Surgery (T7-T8 laminectomy with operating microscope) was performed to obtain biopsy samples of the lesion. There were notable abnormal exophytic lesions on the spinal cord at the area of the exit of multiple dural roots, which were sampled for biopsy. A small midline myelotomy was also performed to obtain a sample of the intramedullary area of the cord for biopsy. It was noted to have an abnormal, soft and mealy appearance.

The biopsies were negative for fungi, acid-fast bacilli, and showed no evidence of viral cytopathic effects. The specimens did show extensive necrosis of neural tissue with a small number of scattered lymphoid cells. There was also occasional perivascular infiltration by large atypical lymphoid cells that were strongly immunoreactive for CD20 and CD79a, suggestive of B-cell lineage. However, the biopsy sections that best demonstrated the large B-cell infiltrate were distal to the known intramedullary lesion.

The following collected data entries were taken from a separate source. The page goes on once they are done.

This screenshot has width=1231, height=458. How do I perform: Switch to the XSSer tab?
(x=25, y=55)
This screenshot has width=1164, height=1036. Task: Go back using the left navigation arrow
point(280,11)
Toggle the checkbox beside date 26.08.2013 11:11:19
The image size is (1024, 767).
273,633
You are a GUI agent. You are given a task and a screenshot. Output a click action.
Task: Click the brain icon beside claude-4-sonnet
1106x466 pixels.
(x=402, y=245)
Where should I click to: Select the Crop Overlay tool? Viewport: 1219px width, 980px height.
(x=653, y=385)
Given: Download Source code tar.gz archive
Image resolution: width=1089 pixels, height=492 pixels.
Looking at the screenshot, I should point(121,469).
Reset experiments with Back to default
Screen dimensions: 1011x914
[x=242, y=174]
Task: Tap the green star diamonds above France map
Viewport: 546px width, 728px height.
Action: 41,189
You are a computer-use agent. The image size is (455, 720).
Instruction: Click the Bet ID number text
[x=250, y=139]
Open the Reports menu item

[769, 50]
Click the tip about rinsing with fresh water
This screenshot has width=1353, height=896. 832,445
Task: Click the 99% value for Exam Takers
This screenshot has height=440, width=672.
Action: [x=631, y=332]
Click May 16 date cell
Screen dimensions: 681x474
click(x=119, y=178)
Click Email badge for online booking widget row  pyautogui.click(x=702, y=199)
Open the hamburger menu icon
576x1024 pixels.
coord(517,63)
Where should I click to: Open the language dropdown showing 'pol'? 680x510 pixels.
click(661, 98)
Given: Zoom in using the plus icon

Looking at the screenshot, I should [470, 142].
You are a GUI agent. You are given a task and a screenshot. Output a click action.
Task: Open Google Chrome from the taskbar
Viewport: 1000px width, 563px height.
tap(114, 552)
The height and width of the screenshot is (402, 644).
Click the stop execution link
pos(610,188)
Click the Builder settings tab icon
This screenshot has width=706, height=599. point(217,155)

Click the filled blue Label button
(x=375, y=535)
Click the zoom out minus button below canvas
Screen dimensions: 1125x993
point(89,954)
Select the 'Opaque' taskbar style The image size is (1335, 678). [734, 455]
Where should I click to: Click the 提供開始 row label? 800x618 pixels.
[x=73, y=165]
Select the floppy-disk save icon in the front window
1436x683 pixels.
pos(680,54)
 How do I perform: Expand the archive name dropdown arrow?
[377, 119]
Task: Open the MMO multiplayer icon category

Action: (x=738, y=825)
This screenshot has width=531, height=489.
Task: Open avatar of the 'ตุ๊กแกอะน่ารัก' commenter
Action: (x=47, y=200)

Given that our patient had a history of large B-cell lymphoma and there is no other observed etiology known that could explain the pathological findings, the most likely conclusion is that our patient’s lesion was caused by the previously diagnosed large B-cell lymphoma. While there is no definitive explanation for how such extensive necrosis could be caused by such a relatively small number of observed B-cells, the combination of treatment effect and vascular damage caused by the lymphoma cells may have lead to the intramedullary lesion formation.

The overall findings most likely represent involvement by previously diagnosed large B-cell lymphoma. In lieu of these findings, our patient elected to enter hospice care and passed away approximately six weeks later.

Treatment could possibly have been more effective to reverse the lower extremity paralysis if reported earlier. Review of the literature has shown that intramedullary lesions, when caught early enough, can be removed and some patients have regained some motor control [4]. This paralysis could have been further confused by his complications from childhood polio that continued throughout his life. The symptoms our patient complained of mimicked those of post-polio syndrome including progressive muscle and joint weakness and general fatigue [5]. Although this was eventually ruled out as a diagnosis, these symptoms could have prevented him from seeking treatment sooner, possibly leading to the inability to extract the metastases.

Conclusion

In reference to standards of care, this case reveals something very interesting. Normally, when a mass is found in the brain, it is automatically assumed to be cancerous and treatment is often started before histological confirmation. In the spinal cord, this mass was assumed to be non-cancerous and treatment was delayed until a later histological diagnosis of cancer. It is our recommendation that a diagnosis of cancer should be considered for masses of the spinal cord upon discovery.

Declarations

Acknowledgements: Financial support for the authors was provided by the University of Florida Gatoraid Fund, Florida Breast Cancer Foundation and ACS Chris DiMarco Institutional Research Grant.

Conflicts of interest: The authors report no conflicts of interest. The authors alone are responsible for the content and writing of the paper.

References

1. Dawson IM, Cornes, JS, Morson BC. Primary malignant lymphoid tumours of the intestinal tract. Report of 37 cases with a study of factors influencing prognosis. Br J Surg. 1961; 49: 80-89.
2. Rykken JB, Diehn FE, Hunt CH, et al. Intramedullary spinal cord metastases: MRI and relevant clinical features from a 13-year institutional case series. Am J Neuroradiol. 2013; 34: 2043-2049.
3. Flanagan EP, O’Neill BP, Habermann TM, Porter AB, Keegan BM, et al. Secondary intramedullary spinal cord non-Hodgkin’s lymphoma. J Neurooncol. 2012; 107: 575-580.
4. Boström A, Kanther NC, Grote A, Boström J. Management and outcome in adult intramedullary spinal cord tumours: A 20-year single institution experience. BMC Res Notes. 2014; 7: 908.
5. McNalley TE, Yorkston KM, Jensen MP, et al. Review of secondary health conditions in postpolio syndrome: Prevalence and effects of aging. Am J Phys Med Rehabil. 2015; 94: 139-145.